Di Kota Palu, sesuai data Elektronik Pencatatan Pelaporan Gizi berbasis Masyarakat (e-PPGBM) Agustus 2020 mencapai 1.326 balita atau merepresentasi 10,71 persen dari keseluruhan balita. Balita stunting tersebut terdiri dari 381 balita bertubuh sangat pendek dan 945 balita bertubuh pendek, 10.868 balita bertubuh normal dan 192 balita bertubuh tinggi. Selain itu, pada wilayah terpencil kota seperti Uventumbu, Lekatu, Limoyo Limran, Salena, dan lain-lain diluncurkan kegiatan padat karya dan PDPM daerah terpencil.
Di Kota Palulast but not least, penyintas yang menjadi prioritas utama menyelesaikan bukan hanya jaminan hidupnya, tetapi jaminan tempat tinggal, jaminan berusaha dan jaminan melanjutkan Pendidikan serta penanganan PTSD.

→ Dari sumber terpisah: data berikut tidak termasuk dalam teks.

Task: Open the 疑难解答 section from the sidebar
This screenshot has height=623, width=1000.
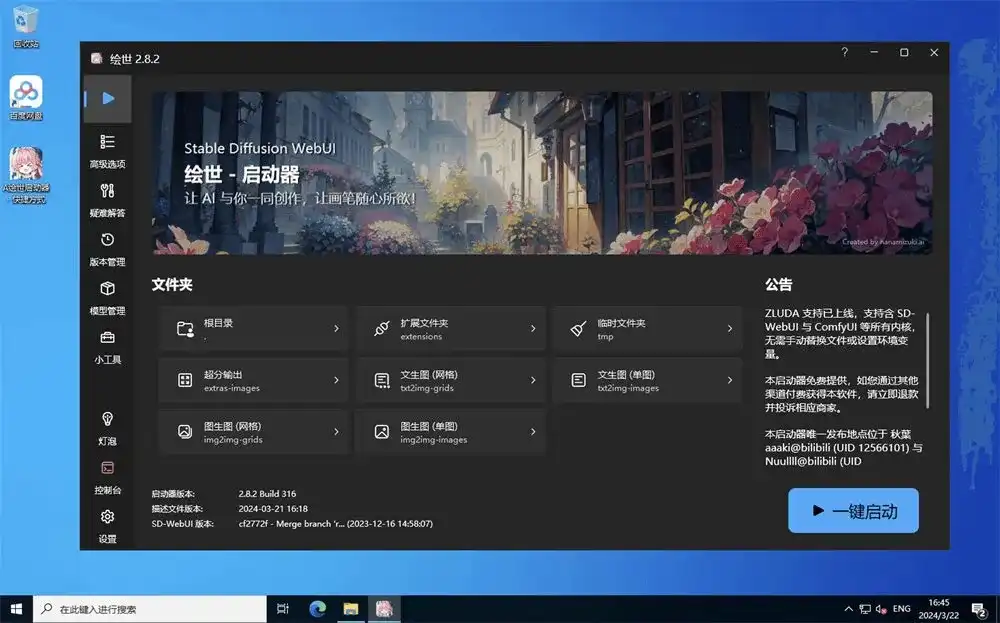Action: tap(107, 200)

Dalam masa pandemi, para penyintas ini tidak dapat dilupakan karena mereka sangat terdampak ganda baik 28S2018 maupun pandemi covid19. Semua ini akan terlaksana secara baik kita semua komponen pemangku kepentingan di Kota Palu kolaboratif melalui Palu Incorporated berbasis pentahelix: Pemerintah, Perguruan Tinggi, Organisasi Masyarakat Sipil, Swasta, DPRD, jurnalis, kaum disabilitas.